Chapter 8 Capitulo 8: “La sonrisa de la Mona Lisa”
-¡Mistófelis! –Suspiró Tomás Moro.- Al fin llegaste. Desde que recibí tu carta te estaba esperando, tenemos que actuar de inmediato. Vení conmigo. Tomás Moro agarró a Mistófelis a upa, cosa que a Mistófelis no le gustaba ni un poquito, pero éste era Tomás Moro y ¡Estaban en una emergencia! Así que no dijo nada y se aguantó.
Caminaron por los pasillos de Westminster hasta llegar a un rincón muy oscuro, bajaron por una escalerita muy pero muy angosta hasta entrar en una catacumba iluminada por la luz de unas velas chorreantes. Mistófelis abrió los ojos como platos.
-Bueno, -empezó Tomás Moro- ¿Está lista para escuchar el gran secreto? Mistófelis paró las orejas y sacudió la cabeza diciendo que sí. -Un tal Antonio, mercader de Venecia, quería que yo incluyera en mi libro “Utopía” la obra de arte más perfecta. -¿Y cuál es la obra de arte más perfecta? –preguntó Mistófelis, que de arte no entendía nada. -La Gioconda, de Leonardo, también llamada Mona Lisa. -¡Miauuu! ¡Ése es el cuadro que desapareció! -Bueno, en realidad…Antonio, el mercader, mandó comprar el cuadro.
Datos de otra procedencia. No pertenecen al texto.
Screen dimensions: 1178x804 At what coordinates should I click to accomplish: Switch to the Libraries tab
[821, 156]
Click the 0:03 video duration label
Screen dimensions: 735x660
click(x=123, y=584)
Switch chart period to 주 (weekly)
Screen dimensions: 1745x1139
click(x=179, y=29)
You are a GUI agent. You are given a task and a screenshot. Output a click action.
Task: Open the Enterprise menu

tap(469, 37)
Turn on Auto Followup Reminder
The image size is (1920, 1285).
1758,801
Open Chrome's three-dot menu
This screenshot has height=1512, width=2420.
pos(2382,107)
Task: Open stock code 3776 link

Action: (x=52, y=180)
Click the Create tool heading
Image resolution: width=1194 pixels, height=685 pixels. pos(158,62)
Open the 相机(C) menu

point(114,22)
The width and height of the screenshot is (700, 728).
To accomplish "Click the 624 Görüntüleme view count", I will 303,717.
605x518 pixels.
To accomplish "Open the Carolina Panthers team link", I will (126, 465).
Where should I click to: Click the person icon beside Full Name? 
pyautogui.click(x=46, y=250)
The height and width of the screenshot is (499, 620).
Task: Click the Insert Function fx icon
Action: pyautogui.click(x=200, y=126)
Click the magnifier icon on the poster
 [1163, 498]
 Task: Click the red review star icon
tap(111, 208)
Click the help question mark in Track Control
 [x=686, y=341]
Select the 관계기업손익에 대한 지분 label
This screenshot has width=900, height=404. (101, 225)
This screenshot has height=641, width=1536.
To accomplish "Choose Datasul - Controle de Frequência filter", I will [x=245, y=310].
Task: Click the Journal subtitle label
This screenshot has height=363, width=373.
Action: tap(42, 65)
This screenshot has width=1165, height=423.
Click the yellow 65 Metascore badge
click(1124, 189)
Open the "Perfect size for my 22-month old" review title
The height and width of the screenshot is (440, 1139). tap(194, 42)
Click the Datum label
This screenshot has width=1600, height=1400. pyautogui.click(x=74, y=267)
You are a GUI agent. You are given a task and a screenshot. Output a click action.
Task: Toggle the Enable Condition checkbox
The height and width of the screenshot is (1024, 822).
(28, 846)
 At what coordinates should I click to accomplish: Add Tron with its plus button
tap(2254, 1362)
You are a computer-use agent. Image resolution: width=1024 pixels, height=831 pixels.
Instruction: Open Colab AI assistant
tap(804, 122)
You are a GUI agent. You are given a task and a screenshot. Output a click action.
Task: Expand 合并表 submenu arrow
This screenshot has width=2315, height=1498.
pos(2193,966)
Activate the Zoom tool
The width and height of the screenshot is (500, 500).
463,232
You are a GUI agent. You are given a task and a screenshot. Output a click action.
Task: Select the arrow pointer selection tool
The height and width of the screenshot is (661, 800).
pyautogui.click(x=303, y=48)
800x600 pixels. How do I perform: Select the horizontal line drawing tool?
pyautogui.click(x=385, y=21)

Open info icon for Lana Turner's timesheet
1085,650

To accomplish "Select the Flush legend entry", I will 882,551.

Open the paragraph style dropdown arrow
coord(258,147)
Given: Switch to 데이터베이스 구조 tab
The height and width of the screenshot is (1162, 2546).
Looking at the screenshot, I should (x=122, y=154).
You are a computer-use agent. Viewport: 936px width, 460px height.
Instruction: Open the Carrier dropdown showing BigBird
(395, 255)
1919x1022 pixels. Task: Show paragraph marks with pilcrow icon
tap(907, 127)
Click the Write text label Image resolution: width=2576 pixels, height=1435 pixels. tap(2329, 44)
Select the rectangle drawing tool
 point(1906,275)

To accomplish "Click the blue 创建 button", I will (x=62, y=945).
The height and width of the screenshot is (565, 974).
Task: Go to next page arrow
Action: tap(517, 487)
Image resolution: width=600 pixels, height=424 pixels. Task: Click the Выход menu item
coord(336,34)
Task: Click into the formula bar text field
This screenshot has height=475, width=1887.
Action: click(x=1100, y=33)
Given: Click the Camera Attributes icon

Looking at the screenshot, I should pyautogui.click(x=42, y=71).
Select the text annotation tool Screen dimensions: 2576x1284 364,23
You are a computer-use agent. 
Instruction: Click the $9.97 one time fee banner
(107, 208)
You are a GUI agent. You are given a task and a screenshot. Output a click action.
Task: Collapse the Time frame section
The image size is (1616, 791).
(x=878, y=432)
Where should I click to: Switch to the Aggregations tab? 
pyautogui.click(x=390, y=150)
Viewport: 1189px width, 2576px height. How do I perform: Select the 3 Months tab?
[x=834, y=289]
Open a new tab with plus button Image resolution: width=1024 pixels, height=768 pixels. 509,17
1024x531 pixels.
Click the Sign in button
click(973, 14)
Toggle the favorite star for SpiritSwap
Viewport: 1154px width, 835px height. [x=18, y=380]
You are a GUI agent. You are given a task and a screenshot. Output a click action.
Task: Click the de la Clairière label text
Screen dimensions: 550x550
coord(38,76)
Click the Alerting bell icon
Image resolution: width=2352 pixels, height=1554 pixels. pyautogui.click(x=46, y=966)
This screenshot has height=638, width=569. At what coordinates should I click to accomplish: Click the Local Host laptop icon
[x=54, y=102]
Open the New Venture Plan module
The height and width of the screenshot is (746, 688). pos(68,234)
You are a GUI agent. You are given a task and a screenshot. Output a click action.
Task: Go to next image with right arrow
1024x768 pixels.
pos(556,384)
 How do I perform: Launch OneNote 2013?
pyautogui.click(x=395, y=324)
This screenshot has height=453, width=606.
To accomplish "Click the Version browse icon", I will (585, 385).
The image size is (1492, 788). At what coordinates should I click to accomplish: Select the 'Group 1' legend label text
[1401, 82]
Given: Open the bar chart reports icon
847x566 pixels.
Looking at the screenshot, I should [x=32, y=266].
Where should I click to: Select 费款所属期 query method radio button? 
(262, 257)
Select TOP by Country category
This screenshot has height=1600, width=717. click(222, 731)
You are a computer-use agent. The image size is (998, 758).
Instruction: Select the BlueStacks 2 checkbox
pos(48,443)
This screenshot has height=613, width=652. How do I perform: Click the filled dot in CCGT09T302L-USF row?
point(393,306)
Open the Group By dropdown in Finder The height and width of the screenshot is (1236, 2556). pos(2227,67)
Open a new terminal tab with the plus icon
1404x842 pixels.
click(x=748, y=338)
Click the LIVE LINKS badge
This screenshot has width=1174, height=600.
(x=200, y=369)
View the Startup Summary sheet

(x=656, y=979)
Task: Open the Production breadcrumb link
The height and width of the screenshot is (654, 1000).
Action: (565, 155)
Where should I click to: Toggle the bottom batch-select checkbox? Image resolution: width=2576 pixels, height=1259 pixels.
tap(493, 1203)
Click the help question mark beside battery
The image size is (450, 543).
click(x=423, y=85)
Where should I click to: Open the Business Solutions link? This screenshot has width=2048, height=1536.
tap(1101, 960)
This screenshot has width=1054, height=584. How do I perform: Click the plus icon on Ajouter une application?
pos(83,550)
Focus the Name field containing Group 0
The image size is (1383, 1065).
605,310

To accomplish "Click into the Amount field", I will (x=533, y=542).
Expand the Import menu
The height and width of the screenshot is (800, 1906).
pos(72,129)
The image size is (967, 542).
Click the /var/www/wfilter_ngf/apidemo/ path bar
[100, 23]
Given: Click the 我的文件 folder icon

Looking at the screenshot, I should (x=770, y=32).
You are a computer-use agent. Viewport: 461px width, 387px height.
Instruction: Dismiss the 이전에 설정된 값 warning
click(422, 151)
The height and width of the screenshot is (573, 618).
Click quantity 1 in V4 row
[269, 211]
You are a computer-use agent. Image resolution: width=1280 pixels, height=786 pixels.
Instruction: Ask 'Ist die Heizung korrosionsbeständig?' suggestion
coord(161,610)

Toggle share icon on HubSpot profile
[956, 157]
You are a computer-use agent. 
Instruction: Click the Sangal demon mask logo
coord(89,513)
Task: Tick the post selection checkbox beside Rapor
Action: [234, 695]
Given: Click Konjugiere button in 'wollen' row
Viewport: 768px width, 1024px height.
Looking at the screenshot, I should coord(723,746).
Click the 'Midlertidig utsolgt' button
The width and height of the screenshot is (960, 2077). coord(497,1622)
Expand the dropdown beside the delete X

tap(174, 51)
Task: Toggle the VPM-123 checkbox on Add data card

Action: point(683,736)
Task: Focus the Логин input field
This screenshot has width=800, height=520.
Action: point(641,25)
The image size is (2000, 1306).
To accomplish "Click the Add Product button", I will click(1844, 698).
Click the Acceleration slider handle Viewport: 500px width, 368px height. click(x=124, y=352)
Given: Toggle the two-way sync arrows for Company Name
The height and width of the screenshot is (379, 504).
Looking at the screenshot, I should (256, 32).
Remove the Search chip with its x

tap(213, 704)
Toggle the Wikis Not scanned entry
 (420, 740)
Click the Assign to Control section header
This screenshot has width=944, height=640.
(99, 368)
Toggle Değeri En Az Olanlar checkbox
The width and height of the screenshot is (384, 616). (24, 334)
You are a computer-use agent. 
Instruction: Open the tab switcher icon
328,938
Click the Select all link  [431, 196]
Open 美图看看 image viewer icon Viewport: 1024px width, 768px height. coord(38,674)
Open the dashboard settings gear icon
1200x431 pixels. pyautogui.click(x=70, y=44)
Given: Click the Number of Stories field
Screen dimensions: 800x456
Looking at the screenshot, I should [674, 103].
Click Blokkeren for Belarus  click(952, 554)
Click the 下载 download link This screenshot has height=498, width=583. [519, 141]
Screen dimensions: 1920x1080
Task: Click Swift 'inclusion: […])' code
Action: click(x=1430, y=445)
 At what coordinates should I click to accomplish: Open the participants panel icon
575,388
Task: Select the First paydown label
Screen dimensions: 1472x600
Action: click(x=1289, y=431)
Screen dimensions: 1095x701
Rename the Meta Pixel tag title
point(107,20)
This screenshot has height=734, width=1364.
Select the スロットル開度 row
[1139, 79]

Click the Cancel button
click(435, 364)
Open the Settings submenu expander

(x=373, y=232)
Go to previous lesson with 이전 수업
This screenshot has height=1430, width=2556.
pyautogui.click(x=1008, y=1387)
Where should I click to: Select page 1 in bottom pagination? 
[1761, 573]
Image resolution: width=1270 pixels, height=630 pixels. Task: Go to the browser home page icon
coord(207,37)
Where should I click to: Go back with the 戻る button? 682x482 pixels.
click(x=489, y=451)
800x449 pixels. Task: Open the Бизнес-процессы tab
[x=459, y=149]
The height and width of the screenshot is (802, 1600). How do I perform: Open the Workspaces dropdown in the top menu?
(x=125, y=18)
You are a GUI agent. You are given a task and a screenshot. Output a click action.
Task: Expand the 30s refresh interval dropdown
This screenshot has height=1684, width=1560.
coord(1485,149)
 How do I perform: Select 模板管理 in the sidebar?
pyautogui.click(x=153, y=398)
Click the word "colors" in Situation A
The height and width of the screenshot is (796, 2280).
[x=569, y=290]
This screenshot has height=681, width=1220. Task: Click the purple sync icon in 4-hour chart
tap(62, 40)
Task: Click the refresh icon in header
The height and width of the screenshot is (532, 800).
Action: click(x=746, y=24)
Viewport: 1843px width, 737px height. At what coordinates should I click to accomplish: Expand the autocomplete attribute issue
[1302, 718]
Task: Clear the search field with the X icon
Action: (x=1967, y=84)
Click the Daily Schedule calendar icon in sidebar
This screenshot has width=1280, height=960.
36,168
El problema es que parece que una banda de ladrones compraron todos los cuadros que estaban firmados como “La Monalisa” y se los vendieron sin que él supiera la verdad. Ahora no sabemos cuál es el verdadero y además ¡Queremos devolverlos a sus dueños!
Mientras hablaba, Tomás Moro abrió un telón y allí aparecieron decenas de cuadros casi iguales. -¡Miauuuu! ¿Cómo vamos a saber cuál es el verdadero? –Se desesperó la gatita. -Bueno… -dijo Tomás Moro con carita de preocupación.- No lo sabemos…pero si Leonardo lo viera, lo reconocería inmediatamente. -Bueno, ¿Qué tal si los subimos todos en la máquina de volar? Yo puedo llevarlos hasta Florencia. Se miraron, y sin decir ni una palabra más empezaron a cargar los cuadros en la máquina de volar.
El problema era que la máquina no estaba preparada para cargar cosas y cuando Mistófelis se quiso subir, ¡No entraba! Al final, haciendo una piruetas que sólo un gato puede hacer, Mistófelis metió sus patitas en los pedales, le guiñó un ojo a Tomás Moro y salió volando de Westminster. Levantar vuelo, levantó, pero ésta vez no era como el vuelo de un águila sino más bien como el de un murciélago destartalado. Subía y bajaba de golpe, se inclinaba para un costado y para el otro ¡Era un peligro! Y encima los cuadros, que al principio parecían tan bien atados, se movían como un flan.